世界を見渡せば、アメリカではトランプ大統領が登場して「アメリカ・ファースト」を叫び、ヨーロッパに目を転じれば、イギリスが欧州連合(EU)を離脱し、欧州統合どころか分裂に向かって遠心力が働いている。
この結果、伝統的な大陸パワーであるドイツが政治・経済の両面で影響力を強め、ロシアがウクライナ領だったクリミア半島を併合し、シリアでやりたい放題で中東での存在感を増している。
アジアでは中国が「一帯一路」のスローガンのもと、スリランカ、パキスタンといった経済弱小国に触手を伸ばし、札びらで横っ面を叩く拡張戦略を強引に進め、南シナ海、東シナ海をわが者顔で席巻し、北朝鮮の後見役としての立ち居振る舞いを強めている。
気づけば、わが国周辺は、ロシアのプーチン大統領、中国の習近平国家主席、北朝鮮の金正恩労働党委員長といった、独裁者が支配する独裁国家に囲まれてしまった。

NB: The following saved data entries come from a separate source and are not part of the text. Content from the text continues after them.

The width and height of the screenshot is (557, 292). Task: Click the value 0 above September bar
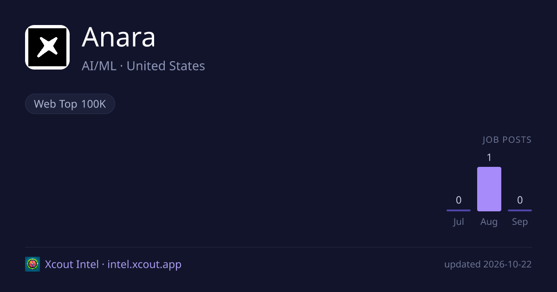pos(520,200)
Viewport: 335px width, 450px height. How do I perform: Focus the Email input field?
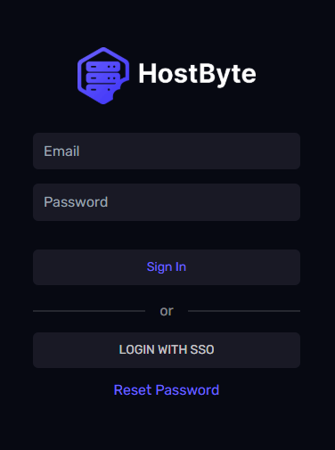167,151
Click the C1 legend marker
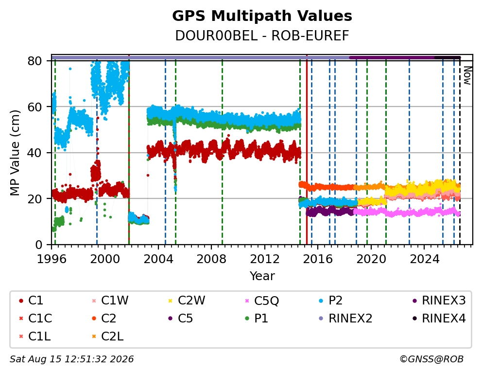482x374 pixels. click(x=21, y=301)
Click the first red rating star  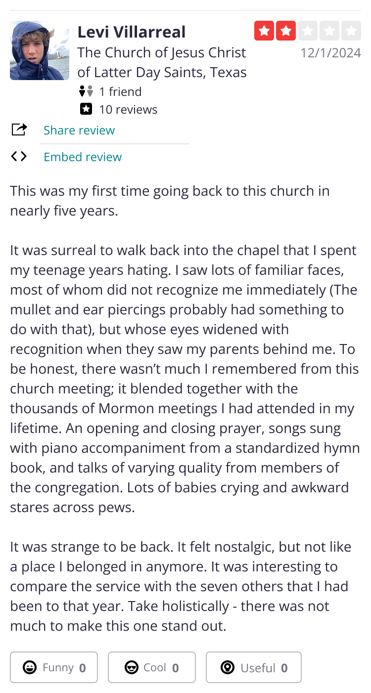coord(264,31)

それなのに、情けないことにわが国は、自分で自分の国を守るという当たり前のことをより可能にする憲法改正という有効な手も打てずに、いたずらに時間を浪費し続けているというのが現状だ。
中国共産党の外交・国防の大方針である韜光養晦、つまり「才能を隠して内に力を蓄える」という戦略は、今や棚から下ろした状態にあり、各国と陸で、海で、問題を起こすトラブル・メーカーとなっている。
政権基盤を固めるには、対外強硬策は不可欠であるし、個人崇拝、自らの神格化が欠かせないというのが、共産党独裁国家の悲哀なのである。それが周辺国のみならず、国際社会のいたるところで災厄をもたらしている。
習近平国家主席の母校、清華大の許章潤法学院教授が習氏について、「改革開放の成果を抹殺し、中国を恐ろしい毛沢東の時代に逆戻りさせた。共産党メディアによる神格化は極限に達している。なぜこのような知的レベルの低いことが起きたか反省が必要だ」と語っている通りだ。
トランプ大統領と金正恩労働党委員長による米朝首脳会談こそ行われた。だが、われわれ日本人が守るべき歴史と伝統、家族と地域・国家の平和と安寧を脅かす最大要因、すなわち「本丸」は、中国共産党政権であることに今一度、思いを致す必要がある。といっても、何もケンカ腰で緊張関係の中に生きよと言っているわけではない。双方が歩み寄ることで解決できる課題はたくさんある。相手がどうであれ、日本は日本のやるべきこと、備えるべきことをするだけなのだ。言うべきことを言わない友好関係、善隣関係などないのである。
日本人は戦後73年間、防衛力の整備、憲法改正、教育という、国の根幹を成す一番大切なことから目をそむけ、アメリカの核の傘に守られながら、惰眠をむさぼってきた。自衛隊や海上保安庁、警察や消防といった実力組織に守られた安全な場所から、護憲を叫んできた。
その結果が、本書で紹介した通りの惨憺たる現状なのである。地方ばかりか都会の過疎地にまで深く根を下ろし始めた中国人らは、中国という国家が世界中で紛争の種をまきちらしているのと同様、街中のあちらこちらで問題を起こすトラブル・メーカーと化し、留学生や就労者という形で日本社会に浸透する。さらには、国民の血税が4割も投入されている医療保険のタダ乗りまで許し、知ってか知らずか、それに怒りの声すら上げようとしない。
交通事故で命を落とす人は、それまで交通事故で命を落としたことがない。災害で命を落とす人は、それまで災害で命を落としたことがない。自分の命だけではない。家族を、故郷を、国家を奪われてしまえば、取り返しがつかないのである。このことを肝に銘じながら、国内外の情勢に目配りをしていかねばならないと考えている。
繰り返して言えば、外交、防衛、移民政策という国家の根幹にかかわる問題は、ひとたび間違えると取り返しがつかないのである。とりわけ移民問題は、自分たちの身の回りに直結する話であり、国民みんなが考えていかねばならない、日々の生活と命に関わる問題なのである。
論語にいわく、「鳥の将に死なんとするとき、その声は哀し。人の将に死なんとするとき、その言うや善し」。
わが国の将来は、老いも若きも、われわれの双肩にかかっている。国家百年の計を考えながら、子や孫たちに、命のバトンを渡していってほしい。